Copy out every line of the material below word for word, keeping the same order.

#### Records:
================================
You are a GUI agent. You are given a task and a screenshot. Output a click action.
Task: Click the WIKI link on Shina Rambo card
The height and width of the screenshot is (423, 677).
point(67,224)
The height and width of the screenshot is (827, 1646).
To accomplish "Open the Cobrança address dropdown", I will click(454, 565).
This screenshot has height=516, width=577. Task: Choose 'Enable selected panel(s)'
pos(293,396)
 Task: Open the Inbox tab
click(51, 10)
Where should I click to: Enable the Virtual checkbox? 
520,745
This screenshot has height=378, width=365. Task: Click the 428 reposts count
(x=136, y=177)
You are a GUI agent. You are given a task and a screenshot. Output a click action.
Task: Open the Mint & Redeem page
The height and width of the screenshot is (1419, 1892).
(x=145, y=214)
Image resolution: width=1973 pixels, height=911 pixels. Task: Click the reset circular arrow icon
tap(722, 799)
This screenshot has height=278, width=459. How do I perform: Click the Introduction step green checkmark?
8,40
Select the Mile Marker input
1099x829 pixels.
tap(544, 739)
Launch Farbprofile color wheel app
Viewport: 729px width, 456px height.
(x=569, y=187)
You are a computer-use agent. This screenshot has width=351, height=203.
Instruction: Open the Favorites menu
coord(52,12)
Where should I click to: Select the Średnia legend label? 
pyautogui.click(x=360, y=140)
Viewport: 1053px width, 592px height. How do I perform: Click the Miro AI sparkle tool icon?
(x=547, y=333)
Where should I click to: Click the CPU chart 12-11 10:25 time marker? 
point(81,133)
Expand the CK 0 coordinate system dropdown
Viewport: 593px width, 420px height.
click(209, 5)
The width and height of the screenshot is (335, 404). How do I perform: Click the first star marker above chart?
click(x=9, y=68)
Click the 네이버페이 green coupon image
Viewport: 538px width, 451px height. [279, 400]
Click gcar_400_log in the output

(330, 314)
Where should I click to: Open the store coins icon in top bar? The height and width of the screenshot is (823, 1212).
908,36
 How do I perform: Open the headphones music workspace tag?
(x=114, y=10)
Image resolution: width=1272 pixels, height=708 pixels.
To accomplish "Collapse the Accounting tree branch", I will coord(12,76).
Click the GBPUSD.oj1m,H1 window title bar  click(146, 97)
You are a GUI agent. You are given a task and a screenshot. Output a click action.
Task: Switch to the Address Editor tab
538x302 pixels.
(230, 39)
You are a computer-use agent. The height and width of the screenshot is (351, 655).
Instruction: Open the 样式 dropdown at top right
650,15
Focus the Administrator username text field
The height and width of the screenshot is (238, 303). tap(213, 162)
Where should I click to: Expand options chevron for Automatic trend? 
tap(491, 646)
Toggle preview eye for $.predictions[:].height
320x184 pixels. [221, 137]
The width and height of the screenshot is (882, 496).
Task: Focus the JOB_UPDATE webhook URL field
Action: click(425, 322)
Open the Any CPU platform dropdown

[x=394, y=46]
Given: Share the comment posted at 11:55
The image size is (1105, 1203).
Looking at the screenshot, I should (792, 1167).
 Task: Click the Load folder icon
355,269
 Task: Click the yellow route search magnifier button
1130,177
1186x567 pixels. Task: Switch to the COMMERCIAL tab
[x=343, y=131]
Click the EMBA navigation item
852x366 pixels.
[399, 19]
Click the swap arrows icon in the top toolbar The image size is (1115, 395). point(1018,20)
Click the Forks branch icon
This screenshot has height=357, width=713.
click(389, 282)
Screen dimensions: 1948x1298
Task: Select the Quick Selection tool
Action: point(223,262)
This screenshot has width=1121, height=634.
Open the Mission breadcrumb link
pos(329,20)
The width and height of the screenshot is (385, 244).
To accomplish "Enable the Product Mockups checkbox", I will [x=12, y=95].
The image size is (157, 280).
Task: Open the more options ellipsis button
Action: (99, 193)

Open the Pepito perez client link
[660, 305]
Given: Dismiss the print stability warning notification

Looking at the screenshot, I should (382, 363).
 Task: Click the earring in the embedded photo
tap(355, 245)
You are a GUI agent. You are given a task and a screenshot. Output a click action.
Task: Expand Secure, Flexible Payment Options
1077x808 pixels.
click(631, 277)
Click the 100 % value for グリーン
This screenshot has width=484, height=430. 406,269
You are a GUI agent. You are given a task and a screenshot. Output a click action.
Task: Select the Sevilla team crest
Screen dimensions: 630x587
================================
#### Final result:
You are a GUI agent. You are given a task and a screenshot. Output a click action.
Task: Click the WIKI link on Shina Rambo card
The height and width of the screenshot is (423, 677).
point(67,224)
The height and width of the screenshot is (827, 1646).
To accomplish "Open the Cobrança address dropdown", I will click(454, 565).
This screenshot has height=516, width=577. Task: Choose 'Enable selected panel(s)'
pos(293,396)
 Task: Open the Inbox tab
click(51, 10)
Where should I click to: Enable the Virtual checkbox? 
520,745
This screenshot has height=378, width=365. Task: Click the 428 reposts count
(x=136, y=177)
You are a GUI agent. You are given a task and a screenshot. Output a click action.
Task: Open the Mint & Redeem page
The height and width of the screenshot is (1419, 1892).
(x=145, y=214)
Image resolution: width=1973 pixels, height=911 pixels. Task: Click the reset circular arrow icon
tap(722, 799)
This screenshot has height=278, width=459. How do I perform: Click the Introduction step green checkmark?
8,40
Select the Mile Marker input
1099x829 pixels.
tap(544, 739)
Launch Farbprofile color wheel app
Viewport: 729px width, 456px height.
(x=569, y=187)
You are a computer-use agent. This screenshot has width=351, height=203.
Instruction: Open the Favorites menu
coord(52,12)
Where should I click to: Select the Średnia legend label? 
pyautogui.click(x=360, y=140)
Viewport: 1053px width, 592px height. How do I perform: Click the Miro AI sparkle tool icon?
(x=547, y=333)
Where should I click to: Click the CPU chart 12-11 10:25 time marker? 
point(81,133)
Expand the CK 0 coordinate system dropdown
Viewport: 593px width, 420px height.
click(209, 5)
The width and height of the screenshot is (335, 404). How do I perform: Click the first star marker above chart?
click(x=9, y=68)
Click the 네이버페이 green coupon image
Viewport: 538px width, 451px height. [279, 400]
Click gcar_400_log in the output

(330, 314)
Where should I click to: Open the store coins icon in top bar? The height and width of the screenshot is (823, 1212).
908,36
 How do I perform: Open the headphones music workspace tag?
(x=114, y=10)
Image resolution: width=1272 pixels, height=708 pixels.
To accomplish "Collapse the Accounting tree branch", I will coord(12,76).
Click the GBPUSD.oj1m,H1 window title bar  click(146, 97)
You are a GUI agent. You are given a task and a screenshot. Output a click action.
Task: Switch to the Address Editor tab
538x302 pixels.
(230, 39)
You are a computer-use agent. The height and width of the screenshot is (351, 655).
Instruction: Open the 样式 dropdown at top right
650,15
Focus the Administrator username text field
The height and width of the screenshot is (238, 303). tap(213, 162)
Where should I click to: Expand options chevron for Automatic trend? 
tap(491, 646)
Toggle preview eye for $.predictions[:].height
320x184 pixels. [221, 137]
The width and height of the screenshot is (882, 496).
Task: Focus the JOB_UPDATE webhook URL field
Action: click(425, 322)
Open the Any CPU platform dropdown

[x=394, y=46]
Given: Share the comment posted at 11:55
The image size is (1105, 1203).
Looking at the screenshot, I should (792, 1167).
 Task: Click the Load folder icon
355,269
 Task: Click the yellow route search magnifier button
1130,177
1186x567 pixels. Task: Switch to the COMMERCIAL tab
[x=343, y=131]
Click the EMBA navigation item
852x366 pixels.
[399, 19]
Click the swap arrows icon in the top toolbar The image size is (1115, 395). point(1018,20)
Click the Forks branch icon
This screenshot has height=357, width=713.
click(389, 282)
Screen dimensions: 1948x1298
Task: Select the Quick Selection tool
Action: point(223,262)
This screenshot has width=1121, height=634.
Open the Mission breadcrumb link
pos(329,20)
The width and height of the screenshot is (385, 244).
To accomplish "Enable the Product Mockups checkbox", I will [x=12, y=95].
The image size is (157, 280).
Task: Open the more options ellipsis button
Action: (99, 193)

Open the Pepito perez client link
[660, 305]
Given: Dismiss the print stability warning notification

Looking at the screenshot, I should (382, 363).
 Task: Click the earring in the embedded photo
tap(355, 245)
You are a GUI agent. You are given a task and a screenshot. Output a click action.
Task: Expand Secure, Flexible Payment Options
1077x808 pixels.
click(631, 277)
Click the 100 % value for グリーン
This screenshot has width=484, height=430. 406,269
You are a GUI agent. You are given a task and a screenshot. Output a click action.
Task: Select the Sevilla team crest
Screen dimensions: 630x587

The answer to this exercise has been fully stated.